The state hygienic lab has the capacity to conduct up to 800 COVID-19 tests and has set up three shifts for round-the-clock operations at the lab.
State officials are discouraging widespread testing, however — partly because health care workers conducting the tests must use personal protective equipment, like face masks and gloves which are in short supply.
“What we’re talking about is making sure that we’re helping health care facilities understand the best ways to use the supplies they have,” Dr. Caitlin Pedati, the state medical director, says.
State public health officials have asked Iowa contractors and others who had protective gear like masks to donate those items to hospitals and health care facilities. Pedati says there’s high demand globally and nationally for these supplies.
“We’ve helped our partners be forward-thinking and thinking about ways to make prudent use of the supplies that we have,” Pedati says, “thinking of ways to provide supplements when we can and just wanting to be very careful and thoughtful about how we use all of our health care resources.”
Once the production of masks, gloves, and other protective gear ramps up under President Trump’s use of the Defense Production Act, Governor Reynolds says she’ll channel orders for those critical medical supplies through the Federal Emergency Management Agency.
“But they have encouraged every governor in every state to utilize the private sector as well,” Reynolds says.
State officials are assessing the supply and demand for these items daily, according to Reynolds.
“It allows us to identify the private sector industry that can step up and also play a role in helping us to provide this equipment,” Reynolds says.

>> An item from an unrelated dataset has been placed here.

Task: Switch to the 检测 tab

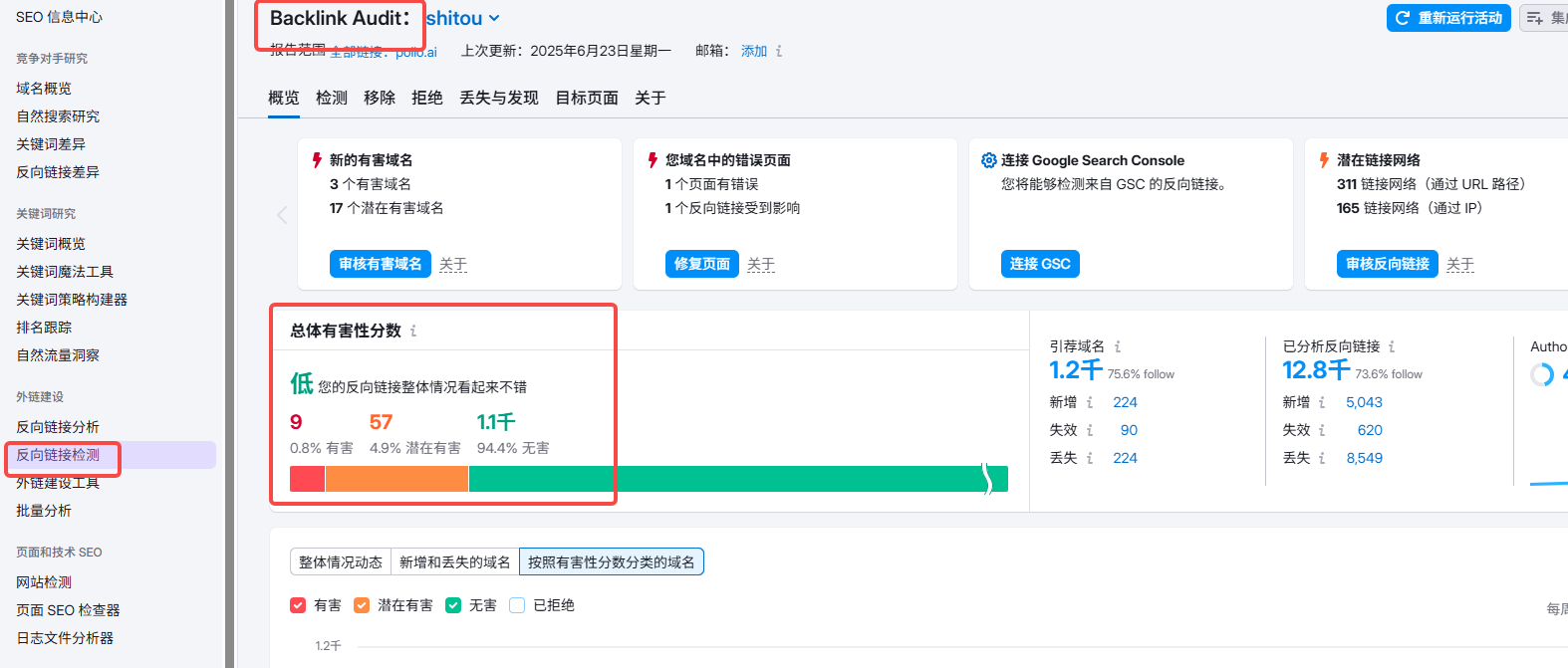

As for COVID-19 tests, the Iowa Department of Public Health recommendations limit tests to hospital patients, to health care workers with symptoms after being around a COVID-19 patient and to those who’ve had direct contact with a person confirmed to have COVID-19.
Iowans who’ve returned to COVID hot spots like China or Italy may also be tested if they show symptoms. Dr. Pedati says widespread testing isn’t recommended because most people with COVID-19 have mild symptoms and should isolate at home, rest and drink fluids – just as one should with a cold.
“When we do a test in somebody, we want to make sure we’re doing it because the result means something, because it means we’re going to do something differently, ” Pedati says. “…Now, if we come to a place where resources change and where maybe there’s a medical we might have available or where there’s an action that’s going to be different, then we may adjust accordingly.”